Since we are leaving the state of Utah behind, I might explain briefly that the word Deseret which I have twice used means the honey bee. The beehive is the symbol of Utah, and appears on the state crest; in the old days on the Utah Hotel, they used to light up a beehive on the roof every night. Many dictionaries do not contain the word Deseret.
When the train passed Promontory, we rolled by the spot where the first transcontinental railway was joined, and to borrow a Canadian Pacific phrase, it was the Craigellachie of the States. The Central Pacific and the Union Pacific -met here, and in due course, the Southern Pacific took over the line from Ogden.
We slowed down, and for a long time crossed Salt Lake on a fill. This short cut over the bounding main is a great saving compared with the old route around the top of the lake. Then finally we got right out on the water, and were slowed down to a 30-mile-an-hour speed. Heavy trains are not allowed to go faster, but the streamliners, being lighter, can step up to 45, and do. On and on and on you go over the water, with the mountains on the western shore getting no closer. Clear air makes a bum out of you when you try to judge distances. You give yourself ten minutes at the most to get over there, and it's an hour if it's a minute before you get among those rocks again. It is only single track over the salty water, and trains run on a block. The second section of our Overland could be seen away behind us, proceeding cautiously. There are no curves. The railway just keeps right on plugging ahead, and you tend to tire, after the novelty passes, of this dead world. Finally we hit solid land, and on the dreary flats there we saw huge saline stretches. The old German dining car steward who had been on the run over 30 years said that he could remember when there was water there.

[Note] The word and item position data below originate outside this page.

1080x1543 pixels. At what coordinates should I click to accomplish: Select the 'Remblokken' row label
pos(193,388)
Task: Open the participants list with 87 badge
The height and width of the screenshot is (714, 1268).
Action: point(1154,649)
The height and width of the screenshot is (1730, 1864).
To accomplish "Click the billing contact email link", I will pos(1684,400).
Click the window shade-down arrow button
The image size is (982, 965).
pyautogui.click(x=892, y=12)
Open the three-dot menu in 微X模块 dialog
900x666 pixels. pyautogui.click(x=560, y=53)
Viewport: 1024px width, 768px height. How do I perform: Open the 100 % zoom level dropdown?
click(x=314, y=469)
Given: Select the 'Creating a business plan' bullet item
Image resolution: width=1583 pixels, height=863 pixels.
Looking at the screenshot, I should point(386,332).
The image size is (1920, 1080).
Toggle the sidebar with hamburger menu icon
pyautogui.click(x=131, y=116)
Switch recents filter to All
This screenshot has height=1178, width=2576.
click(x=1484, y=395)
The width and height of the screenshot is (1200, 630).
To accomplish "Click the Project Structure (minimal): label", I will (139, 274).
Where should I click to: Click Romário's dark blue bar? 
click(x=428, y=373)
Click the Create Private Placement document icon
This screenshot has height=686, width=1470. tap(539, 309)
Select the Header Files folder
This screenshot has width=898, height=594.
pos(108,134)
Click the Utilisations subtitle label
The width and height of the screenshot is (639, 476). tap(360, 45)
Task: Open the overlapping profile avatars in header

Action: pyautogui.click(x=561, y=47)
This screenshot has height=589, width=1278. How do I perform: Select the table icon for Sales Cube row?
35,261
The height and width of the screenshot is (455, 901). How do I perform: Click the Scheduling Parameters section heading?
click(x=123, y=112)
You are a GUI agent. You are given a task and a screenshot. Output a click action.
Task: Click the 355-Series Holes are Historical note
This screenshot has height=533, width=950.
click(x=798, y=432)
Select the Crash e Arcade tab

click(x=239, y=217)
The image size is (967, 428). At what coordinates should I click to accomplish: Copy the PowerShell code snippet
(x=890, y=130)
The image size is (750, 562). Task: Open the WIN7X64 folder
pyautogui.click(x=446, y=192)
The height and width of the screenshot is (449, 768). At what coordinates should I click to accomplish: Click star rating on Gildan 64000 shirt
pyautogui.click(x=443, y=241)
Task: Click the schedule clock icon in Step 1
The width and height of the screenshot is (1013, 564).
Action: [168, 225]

Then the train ran through country that wasn't rough enough to be interesting, and not inhabited - enough to cause any untoward gaping. In a word, it bored me. But we finally came to a stop, and it was Montello, Nevada. No matter what a dump it was, I Jumped out, camera in hand, and photographed the pool hall. I had touched Nevada soil, I had photographed my first Nevada landscape - the pool room was the only thing I could snipe at - and the day was a success.